▶ [Problem to work on]
Below are the records; return exactly the lines from the one with "Task: Select the zoom in magnifier tool" through the final line, both included, minus any pictures.

▶ [Records to process]

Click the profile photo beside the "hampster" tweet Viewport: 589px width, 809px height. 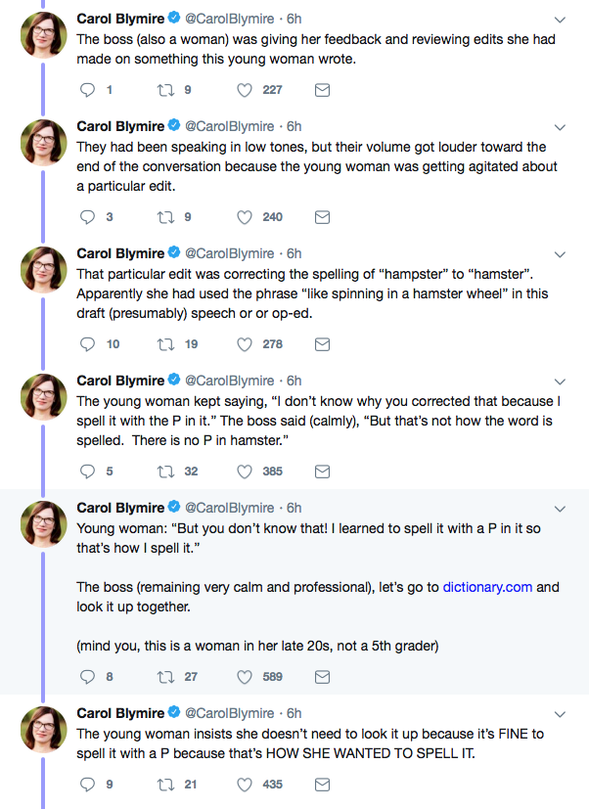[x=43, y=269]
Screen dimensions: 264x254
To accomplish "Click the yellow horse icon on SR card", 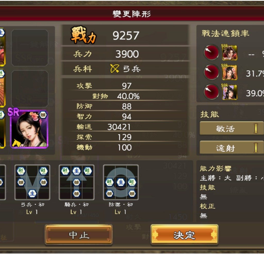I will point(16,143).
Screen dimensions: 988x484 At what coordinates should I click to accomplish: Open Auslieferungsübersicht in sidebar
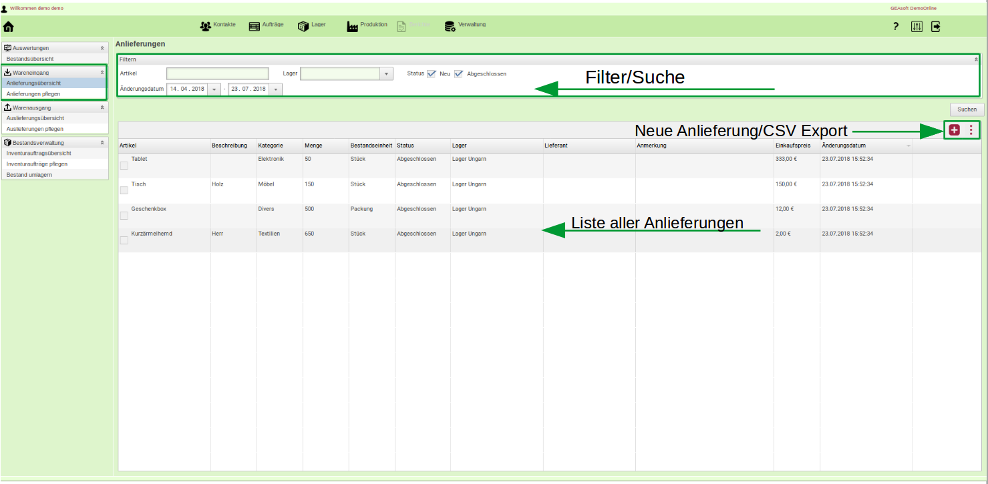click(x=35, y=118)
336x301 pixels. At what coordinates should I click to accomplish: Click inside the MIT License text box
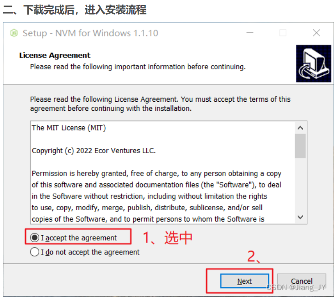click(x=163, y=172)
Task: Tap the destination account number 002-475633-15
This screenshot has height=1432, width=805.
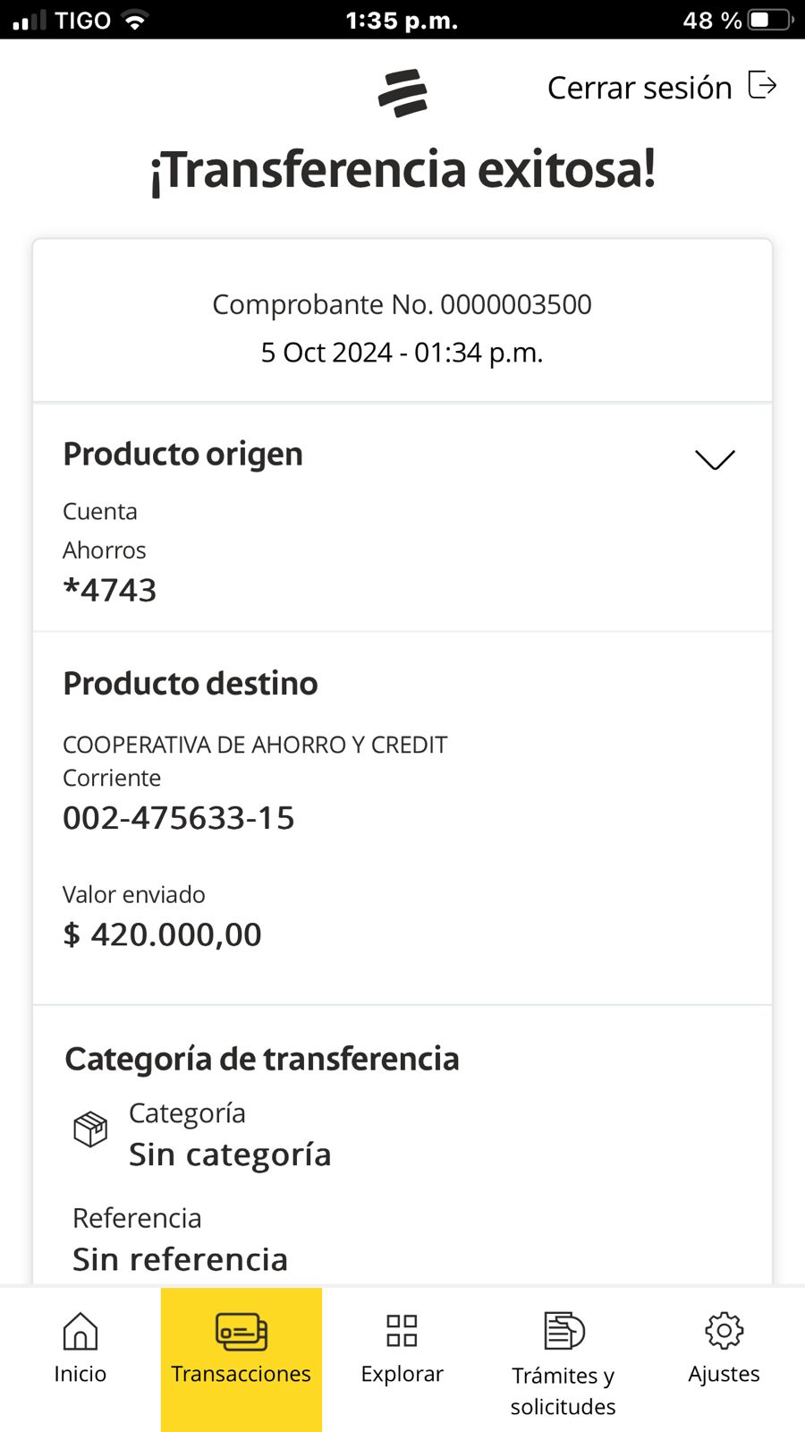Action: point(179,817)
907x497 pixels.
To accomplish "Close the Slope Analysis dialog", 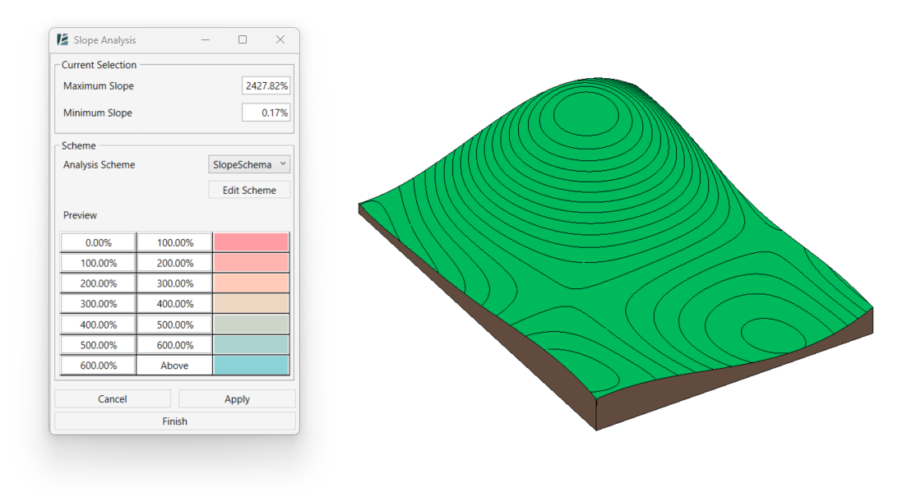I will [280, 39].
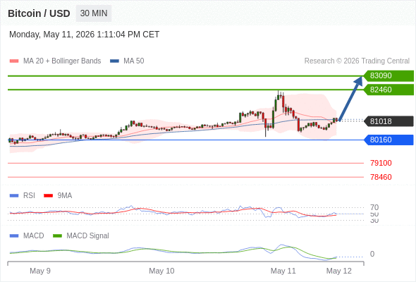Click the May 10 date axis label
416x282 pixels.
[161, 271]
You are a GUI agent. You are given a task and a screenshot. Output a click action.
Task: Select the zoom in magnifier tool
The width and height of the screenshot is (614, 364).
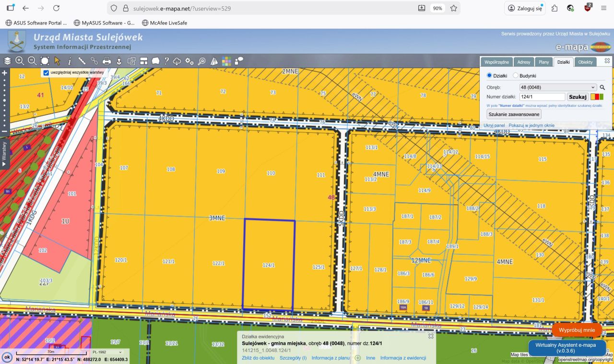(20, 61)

▶ [Written response]
Task: Select the zoom in magnifier tool
The width and height of the screenshot is (614, 364).
(20, 61)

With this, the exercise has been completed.